In October, China issued its revised wildlife law and called for the public’s comments before the deadline of 19 November.

A group of researchers and wildlife experts, including Dr Lingyun Xiao of the Department of Health and Environmental Sciences at Xi’an Jiaotong-Liverpool University, have submitted their suggestions to the draft law.

Wildlife law in China came into the spotlight earlier this year with the spread of Covid-19, which is a zoonotic disease (a disease that came to humans via animals) thought to have originated from bats.

In February, the country issued a ban on eating wildlife as it was seen as a risk. Then it was announced that the national laws and regulations regarding wildlife protection would be updated. The updated draft law was released in October, and a call for comment was issued.

Include all wildlife species

“The wildlife law revision, and banning of eating wildlife, is a good first step,” says XJTLU’s Dr Xiao, who is part of a team of experts, including some from Peking University, Duke Kunshan University, Friends of Nature, Shan Shui Conservation Center and other NGOs, who drafted comments on the law.

“However, there are still some issues that need to be addressed. For example, it’s not entirely clear how to deal with animals outside the existing two lists of protected species. These lists are outdated – changes in threatened status and taxonomy left some animals, which should be protected, off the lists.

“The revised draft of the law mentioned that regulations on those species outside the lists will be discussed with other departments, such as agriculture. However, it still seems that, as before, no licences or certificates will be needed to use or trade those species. This is risky not only for those species, but also for people’s own safety in terms of zoonotic diseases.”

The two lists, namely 'Species under special state protection' and 'Terrestrial species with beneficial or of important economic or scientific value' only cover about 60 percent of China’s wildlife, explains Dr Xiao.

Enforcing laws can be difficult because of the confusion of which animals are covered. “The current draft mentions the ‘Catalogue of livestock and poultry genetic resources’, namely the species with mature farming techniques that don’t need to be restocked from wild populations, which could serve as the ‘whitelist’ for trade on food, fur and medicine.
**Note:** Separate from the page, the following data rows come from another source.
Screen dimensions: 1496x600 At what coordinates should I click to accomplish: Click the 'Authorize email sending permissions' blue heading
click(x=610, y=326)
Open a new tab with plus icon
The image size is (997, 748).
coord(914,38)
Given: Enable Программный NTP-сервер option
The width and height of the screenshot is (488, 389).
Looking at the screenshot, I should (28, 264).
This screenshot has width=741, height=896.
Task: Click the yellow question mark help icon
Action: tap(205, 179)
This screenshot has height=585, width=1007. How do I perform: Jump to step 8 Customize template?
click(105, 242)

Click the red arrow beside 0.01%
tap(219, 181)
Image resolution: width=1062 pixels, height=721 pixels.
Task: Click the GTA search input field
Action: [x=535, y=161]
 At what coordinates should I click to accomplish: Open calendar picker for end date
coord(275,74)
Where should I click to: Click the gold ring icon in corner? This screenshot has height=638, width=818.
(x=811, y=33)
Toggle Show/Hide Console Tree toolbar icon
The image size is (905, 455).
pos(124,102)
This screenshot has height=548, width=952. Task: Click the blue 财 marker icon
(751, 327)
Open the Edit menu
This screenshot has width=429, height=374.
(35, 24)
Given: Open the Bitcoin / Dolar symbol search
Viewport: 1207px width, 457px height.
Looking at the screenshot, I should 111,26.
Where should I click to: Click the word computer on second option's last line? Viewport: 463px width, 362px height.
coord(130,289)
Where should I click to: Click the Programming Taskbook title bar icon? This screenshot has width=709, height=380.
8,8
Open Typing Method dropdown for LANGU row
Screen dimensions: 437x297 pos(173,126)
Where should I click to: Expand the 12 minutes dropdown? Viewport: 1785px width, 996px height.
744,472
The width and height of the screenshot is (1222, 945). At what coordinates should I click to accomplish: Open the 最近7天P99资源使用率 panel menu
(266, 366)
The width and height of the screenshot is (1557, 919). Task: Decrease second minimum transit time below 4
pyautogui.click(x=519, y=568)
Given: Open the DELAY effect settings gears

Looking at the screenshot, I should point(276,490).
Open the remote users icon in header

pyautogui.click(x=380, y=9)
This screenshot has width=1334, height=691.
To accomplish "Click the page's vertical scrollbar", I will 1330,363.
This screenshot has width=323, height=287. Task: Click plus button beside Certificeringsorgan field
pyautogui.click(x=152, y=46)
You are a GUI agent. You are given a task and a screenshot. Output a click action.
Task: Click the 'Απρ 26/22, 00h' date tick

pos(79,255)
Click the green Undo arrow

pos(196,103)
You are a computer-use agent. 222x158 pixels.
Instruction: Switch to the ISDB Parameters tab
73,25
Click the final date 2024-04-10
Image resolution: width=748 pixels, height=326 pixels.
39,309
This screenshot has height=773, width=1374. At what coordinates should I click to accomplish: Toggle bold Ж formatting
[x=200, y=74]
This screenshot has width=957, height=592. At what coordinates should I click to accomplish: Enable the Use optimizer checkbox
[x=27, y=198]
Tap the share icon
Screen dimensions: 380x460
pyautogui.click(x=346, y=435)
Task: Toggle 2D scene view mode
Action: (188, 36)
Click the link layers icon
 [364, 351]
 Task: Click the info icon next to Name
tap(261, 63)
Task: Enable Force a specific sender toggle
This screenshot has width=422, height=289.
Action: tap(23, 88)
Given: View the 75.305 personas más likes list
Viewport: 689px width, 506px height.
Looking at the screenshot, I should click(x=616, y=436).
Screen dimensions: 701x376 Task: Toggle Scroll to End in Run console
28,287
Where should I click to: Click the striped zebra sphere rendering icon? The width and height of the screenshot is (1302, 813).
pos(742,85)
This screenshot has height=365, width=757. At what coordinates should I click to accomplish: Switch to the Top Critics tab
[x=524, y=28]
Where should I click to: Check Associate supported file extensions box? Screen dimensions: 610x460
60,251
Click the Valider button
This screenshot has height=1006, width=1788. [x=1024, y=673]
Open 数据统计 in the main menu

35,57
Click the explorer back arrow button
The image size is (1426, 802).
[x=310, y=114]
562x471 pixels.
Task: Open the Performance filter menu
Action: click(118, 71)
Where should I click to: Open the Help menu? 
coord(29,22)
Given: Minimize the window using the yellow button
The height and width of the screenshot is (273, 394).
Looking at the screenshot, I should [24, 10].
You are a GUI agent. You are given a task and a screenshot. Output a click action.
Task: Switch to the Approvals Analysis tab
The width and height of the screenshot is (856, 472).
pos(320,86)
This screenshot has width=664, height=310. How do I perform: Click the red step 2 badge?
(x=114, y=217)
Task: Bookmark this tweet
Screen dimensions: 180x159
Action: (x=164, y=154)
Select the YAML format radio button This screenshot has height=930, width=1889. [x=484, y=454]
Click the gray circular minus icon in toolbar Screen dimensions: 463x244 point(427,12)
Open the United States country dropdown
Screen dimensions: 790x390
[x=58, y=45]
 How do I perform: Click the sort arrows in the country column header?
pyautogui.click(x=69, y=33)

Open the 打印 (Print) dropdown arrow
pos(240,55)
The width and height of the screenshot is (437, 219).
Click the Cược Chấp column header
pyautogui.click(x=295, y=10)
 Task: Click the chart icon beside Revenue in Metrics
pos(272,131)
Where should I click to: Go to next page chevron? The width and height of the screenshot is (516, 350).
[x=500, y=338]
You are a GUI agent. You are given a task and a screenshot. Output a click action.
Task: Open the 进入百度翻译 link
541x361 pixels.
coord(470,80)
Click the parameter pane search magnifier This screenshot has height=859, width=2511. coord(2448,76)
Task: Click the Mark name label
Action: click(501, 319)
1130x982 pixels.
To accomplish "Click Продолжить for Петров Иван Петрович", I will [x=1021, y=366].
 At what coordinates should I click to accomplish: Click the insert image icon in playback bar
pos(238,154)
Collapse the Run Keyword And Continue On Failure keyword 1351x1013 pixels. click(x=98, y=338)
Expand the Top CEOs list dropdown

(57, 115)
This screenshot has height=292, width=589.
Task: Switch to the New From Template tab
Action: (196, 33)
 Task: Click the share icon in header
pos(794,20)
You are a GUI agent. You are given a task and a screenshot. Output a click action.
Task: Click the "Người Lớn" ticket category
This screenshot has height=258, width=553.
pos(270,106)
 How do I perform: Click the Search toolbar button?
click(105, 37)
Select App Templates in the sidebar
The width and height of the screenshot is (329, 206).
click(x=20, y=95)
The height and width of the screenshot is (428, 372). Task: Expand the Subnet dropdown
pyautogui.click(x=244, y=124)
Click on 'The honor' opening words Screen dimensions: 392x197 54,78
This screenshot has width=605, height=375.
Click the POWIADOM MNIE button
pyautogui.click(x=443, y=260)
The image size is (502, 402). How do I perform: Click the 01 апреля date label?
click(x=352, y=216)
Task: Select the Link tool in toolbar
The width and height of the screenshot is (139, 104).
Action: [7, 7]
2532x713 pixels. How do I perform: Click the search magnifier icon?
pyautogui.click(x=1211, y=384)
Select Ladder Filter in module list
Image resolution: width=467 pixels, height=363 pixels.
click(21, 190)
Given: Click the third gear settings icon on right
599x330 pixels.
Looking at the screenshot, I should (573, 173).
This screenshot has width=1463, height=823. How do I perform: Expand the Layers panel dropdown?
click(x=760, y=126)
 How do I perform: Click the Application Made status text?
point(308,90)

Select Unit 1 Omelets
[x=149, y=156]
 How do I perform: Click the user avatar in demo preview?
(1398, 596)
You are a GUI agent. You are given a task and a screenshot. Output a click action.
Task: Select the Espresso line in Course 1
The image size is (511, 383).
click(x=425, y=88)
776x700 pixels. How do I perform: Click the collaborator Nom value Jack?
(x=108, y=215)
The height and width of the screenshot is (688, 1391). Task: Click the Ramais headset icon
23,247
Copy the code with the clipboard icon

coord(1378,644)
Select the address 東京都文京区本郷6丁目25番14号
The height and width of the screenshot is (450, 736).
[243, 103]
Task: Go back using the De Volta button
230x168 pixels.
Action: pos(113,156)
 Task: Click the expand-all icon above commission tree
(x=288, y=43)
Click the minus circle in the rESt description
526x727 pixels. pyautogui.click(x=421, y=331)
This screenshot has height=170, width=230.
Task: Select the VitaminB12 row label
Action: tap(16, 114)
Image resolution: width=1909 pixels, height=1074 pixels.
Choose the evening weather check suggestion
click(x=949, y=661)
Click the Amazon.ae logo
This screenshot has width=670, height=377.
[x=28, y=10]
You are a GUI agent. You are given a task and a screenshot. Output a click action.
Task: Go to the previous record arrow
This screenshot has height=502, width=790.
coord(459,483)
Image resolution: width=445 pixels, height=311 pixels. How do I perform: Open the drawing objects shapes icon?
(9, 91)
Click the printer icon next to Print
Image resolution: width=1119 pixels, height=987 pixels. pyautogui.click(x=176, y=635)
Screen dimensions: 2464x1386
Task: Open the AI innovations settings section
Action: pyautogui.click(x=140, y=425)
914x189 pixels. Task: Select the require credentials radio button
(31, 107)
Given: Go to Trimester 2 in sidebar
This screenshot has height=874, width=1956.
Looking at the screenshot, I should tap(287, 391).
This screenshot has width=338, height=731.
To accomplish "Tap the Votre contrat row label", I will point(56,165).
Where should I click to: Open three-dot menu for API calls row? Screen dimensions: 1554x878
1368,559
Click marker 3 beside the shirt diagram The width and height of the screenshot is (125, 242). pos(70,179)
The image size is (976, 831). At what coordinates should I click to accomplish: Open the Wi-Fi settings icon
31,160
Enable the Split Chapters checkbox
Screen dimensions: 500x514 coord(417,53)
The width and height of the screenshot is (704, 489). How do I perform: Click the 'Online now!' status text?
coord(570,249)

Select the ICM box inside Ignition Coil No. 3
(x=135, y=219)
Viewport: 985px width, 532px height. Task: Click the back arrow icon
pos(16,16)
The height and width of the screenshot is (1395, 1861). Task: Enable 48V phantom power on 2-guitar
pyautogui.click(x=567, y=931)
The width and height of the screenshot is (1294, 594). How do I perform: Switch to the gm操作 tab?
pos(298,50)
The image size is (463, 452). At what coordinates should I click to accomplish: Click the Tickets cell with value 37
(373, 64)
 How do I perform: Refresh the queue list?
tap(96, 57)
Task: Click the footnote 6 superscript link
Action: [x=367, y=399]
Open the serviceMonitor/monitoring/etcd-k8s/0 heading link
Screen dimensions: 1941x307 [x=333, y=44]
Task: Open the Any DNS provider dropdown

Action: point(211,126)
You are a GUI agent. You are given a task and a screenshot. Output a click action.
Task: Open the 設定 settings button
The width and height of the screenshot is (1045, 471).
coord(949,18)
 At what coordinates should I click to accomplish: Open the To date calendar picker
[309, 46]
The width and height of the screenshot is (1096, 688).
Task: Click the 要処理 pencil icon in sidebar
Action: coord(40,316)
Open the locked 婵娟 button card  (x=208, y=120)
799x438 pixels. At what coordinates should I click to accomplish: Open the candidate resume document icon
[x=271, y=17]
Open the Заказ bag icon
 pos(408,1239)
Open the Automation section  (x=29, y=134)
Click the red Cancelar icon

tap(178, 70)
This, combined with a strict licensing system to manage the trade on exotic pets and zoo animals, would clear up confusion and help officials enforce the laws more effectively.”

No wild-caught animals for the commercial market

One of the more concerning areas is about quarantine protocols, says Dr Xiao. She notes that while there are existing protocols, sometimes they are not clearly defined. “The earlier law requires animals to have quarantine certificates before entering markets. However, there are no protocols for wildlife specifically.

“For example, wild fowl or wild boars would fall under the protocols for poultry and livestock, respectively. But some animals, like the palm civet and bamboo rat, have no equivalent species under quarantine protocols, meaning that people trading them wouldn’t be able to obtain a quarantine certificate. This makes trade incredibly difficult to police.

“I think, for this law to work, there needs to be stricter management. For example, wild-caught terrestrial animals should never enter the commercial market.

“Under the old ‘Regulations for the Protection of Terrestrial Wildlife’, even animals that have special state protection can be hunted in the wild if it’s for national medicinal or medical production purposes. This is clearly outdated and needs to be deleted in future revisions on this regulation.”

“People sometimes believe wild-caught animals are more beneficial than farmed ones, which drives up the price, which in turn makes poaching more profitable than farming. It will make law enforcement even more complex when wild-caught individuals don’t share the same price of the farmed individuals. Thus, the ‘whitelist’ of trade should be very cautious to include the species under this situation.”

Alternative incomes for wildlife farmers?

While many people agree with the wildlife eating ban and welcome these laws, there is a risk to the livelihood of many who make their living through the wildlife farming.

“A lot of wildlife farmers were upset with the ban, and could only breathe a sigh of relief once the government compensation standards were issued,” says Dr Xiao. “The head of the bureau of poverty alleviation said that, according to their calculations, banning the consumption of wildlife for food shouldn’t have an effect on the poverty alleviation goals in China. This is a good sign indicating that local government will help those farmers to develop alternative livelihoods after the ban.”